In notices posted on local TV websites, Cox Media says the issue stems from an expiring contract with AT&T to distribute its channels on AT&T TV and satellite system DirecTV in exchange for financial compensation.
Those contracts are known as carriage agreements, and when they’re close to expiring, programmers like Cox Media and distributors like AT&T try to work out a new deal to keep channels on their lineups.
But in recent years, programmers have started demanding more money in exchange for the rights to re-distribute channels on pay TV systems. Distributors have resisted those efforts, saying the higher fees paid for the channels ultimately lead to higher bills for customers.
The situation between Cox Media and AT&T is no different from the dozens of carriage disputes that have played out in recent memory. If one comes to form, the channels will be removed, each side will blame the other, customers will lose access to local news and their favorite programming and, inevitably, a new deal will be hammered out that leads to higher bills in the future.
Exactly how long a dispute will play out is uncertain: In the past, channels were removed for a few days or a week at the most, but distributors like AT&T and Dish Network are starting to hold their ground in a way that leads to weeks-long and sometimes months-long channel disruptions on their systems.
Interestingly, the note posted to one Cox Media group contains some misinformation: On the website of Memphis FOX affiliate WHBQ-TV (Channel 13), viewers are told that “by law, [WHBQ] must negotiate carriage agreements with cable and satellite companies like AT&T/DirecTV.”
That’s not entirely true: Local stations have the option to negotiate contractual agreements with distributors for financial compensation. But they can also demand cable and satellite systems distribute their broadcast signals under a little-known federal law called the “must carry” rule. Few stations opt to enforce the law because it requires them to give up the right to seek financial compensation for their signals.
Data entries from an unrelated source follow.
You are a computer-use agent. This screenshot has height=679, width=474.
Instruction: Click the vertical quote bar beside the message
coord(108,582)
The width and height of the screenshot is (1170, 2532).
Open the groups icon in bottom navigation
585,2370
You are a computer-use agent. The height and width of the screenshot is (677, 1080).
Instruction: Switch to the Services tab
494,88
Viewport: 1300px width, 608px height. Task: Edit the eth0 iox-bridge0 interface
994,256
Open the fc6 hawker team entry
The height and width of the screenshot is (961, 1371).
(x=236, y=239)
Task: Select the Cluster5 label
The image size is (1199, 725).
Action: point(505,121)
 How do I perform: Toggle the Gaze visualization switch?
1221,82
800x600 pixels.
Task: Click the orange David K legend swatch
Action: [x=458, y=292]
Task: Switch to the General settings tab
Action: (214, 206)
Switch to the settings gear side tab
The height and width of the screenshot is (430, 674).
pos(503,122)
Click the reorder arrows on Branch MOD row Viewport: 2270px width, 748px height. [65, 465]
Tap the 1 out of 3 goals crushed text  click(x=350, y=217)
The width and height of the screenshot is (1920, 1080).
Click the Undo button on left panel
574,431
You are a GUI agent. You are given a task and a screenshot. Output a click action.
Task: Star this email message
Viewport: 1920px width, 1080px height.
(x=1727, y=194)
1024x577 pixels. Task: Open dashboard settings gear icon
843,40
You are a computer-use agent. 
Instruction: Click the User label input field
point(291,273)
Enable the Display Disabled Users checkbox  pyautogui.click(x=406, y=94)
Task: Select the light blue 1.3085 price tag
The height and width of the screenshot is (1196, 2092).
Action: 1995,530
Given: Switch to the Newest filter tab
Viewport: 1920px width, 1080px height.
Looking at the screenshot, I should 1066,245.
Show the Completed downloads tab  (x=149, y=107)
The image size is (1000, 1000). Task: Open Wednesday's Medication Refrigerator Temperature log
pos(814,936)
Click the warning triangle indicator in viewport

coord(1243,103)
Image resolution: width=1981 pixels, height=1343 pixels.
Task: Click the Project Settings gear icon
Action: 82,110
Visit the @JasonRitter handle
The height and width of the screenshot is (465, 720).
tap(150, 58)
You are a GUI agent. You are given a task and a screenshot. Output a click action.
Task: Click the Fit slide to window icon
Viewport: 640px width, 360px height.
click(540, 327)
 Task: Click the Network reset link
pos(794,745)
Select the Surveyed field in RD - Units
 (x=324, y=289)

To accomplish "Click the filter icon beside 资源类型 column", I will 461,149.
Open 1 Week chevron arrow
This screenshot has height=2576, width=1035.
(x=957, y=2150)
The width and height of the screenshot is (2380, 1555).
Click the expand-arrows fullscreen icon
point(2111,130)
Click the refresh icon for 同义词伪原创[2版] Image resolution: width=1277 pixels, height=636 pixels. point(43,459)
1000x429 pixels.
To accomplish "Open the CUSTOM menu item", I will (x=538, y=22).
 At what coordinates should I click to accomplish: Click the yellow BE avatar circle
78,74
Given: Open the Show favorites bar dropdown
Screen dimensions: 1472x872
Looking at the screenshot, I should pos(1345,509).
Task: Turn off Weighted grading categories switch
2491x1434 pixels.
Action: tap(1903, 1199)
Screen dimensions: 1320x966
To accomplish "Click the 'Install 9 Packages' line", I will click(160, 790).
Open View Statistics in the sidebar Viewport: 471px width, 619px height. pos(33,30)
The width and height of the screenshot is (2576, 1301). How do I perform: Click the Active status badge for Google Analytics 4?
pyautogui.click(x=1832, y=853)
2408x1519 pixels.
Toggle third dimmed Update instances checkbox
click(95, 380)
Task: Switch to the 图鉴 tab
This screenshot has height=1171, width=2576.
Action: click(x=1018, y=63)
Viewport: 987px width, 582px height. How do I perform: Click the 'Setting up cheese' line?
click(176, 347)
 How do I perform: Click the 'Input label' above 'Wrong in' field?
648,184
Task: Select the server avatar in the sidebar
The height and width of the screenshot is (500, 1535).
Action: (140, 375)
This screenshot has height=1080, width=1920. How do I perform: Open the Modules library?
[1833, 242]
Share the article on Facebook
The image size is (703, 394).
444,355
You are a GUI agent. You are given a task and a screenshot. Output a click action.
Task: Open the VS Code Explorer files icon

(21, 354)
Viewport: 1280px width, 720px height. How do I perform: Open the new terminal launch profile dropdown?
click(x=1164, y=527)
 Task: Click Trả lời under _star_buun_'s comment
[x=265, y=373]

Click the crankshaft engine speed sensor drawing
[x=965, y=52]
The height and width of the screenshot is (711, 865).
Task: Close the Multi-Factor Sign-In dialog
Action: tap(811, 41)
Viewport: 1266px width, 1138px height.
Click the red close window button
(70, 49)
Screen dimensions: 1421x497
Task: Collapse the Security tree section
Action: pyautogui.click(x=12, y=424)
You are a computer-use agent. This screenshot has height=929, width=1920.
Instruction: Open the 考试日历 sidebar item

Another station appears to be spreading misinformation to its viewers: Atlanta ABC station WSB-TV (Channel 2) told viewers on its website that its channel would only go dark if AT&T and DirecTV pulled the signal.
“We cannot prevent AT&T and DirecTV from re-transmitting [our] stations,” the message said. “They go dark only if AT&T and DirecTV so chooses.”
But if Cox Media group requires AT&T to pay for its signals, AT&T has no choice but to remove them. If they continued to broadcast the signals without compensation and absent a request from Cox Media to enforce “must carry,” AT&T would be engaged in content piracy.
In a statement, an AT&T spokesperson correctly said it’s up to Cox Media to decide if their signals could continue on AT&T TV and DirecTV once its carriage agreement expires next Tuesday.
“We want to keep the Cox stations in their local lineups, but Cox alone has exclusive control over which homes are allowed to receive ABC, CBS, NBC, FOX and CW in certain cities,” the spokesperson said.
It appears things are headed for a dispute, and the timing couldn’t be worse: Cox Media controls the CBS affiliates in six television markets, and those viewers could be left without the ability to watch the upcoming Super Bowl if a resolution isn’t finalized by February 7.
Viewers who could potential miss out on the Super Bowl telecast include those who subscribe to AT&T and live in the following areas:
- Yuma, Arizona (KYMA, Channel 13)
- Eureka, California (KVIQ, Channel 14)
- Jacksonville, Florida (WJAX, Channel 47)
- Greenville, Mississippi (WXVT, Channel 17)
- Dayton, Ohio (WHIO, Channel 7)
- Seattle, Washington (KIRO, Channel7)
Some of those viewers might be able to watch the game using Locast, a not-for-profit streaming service that carries local channels in some markets. Others could watch a free, national feed of the game via the CBS Sports App.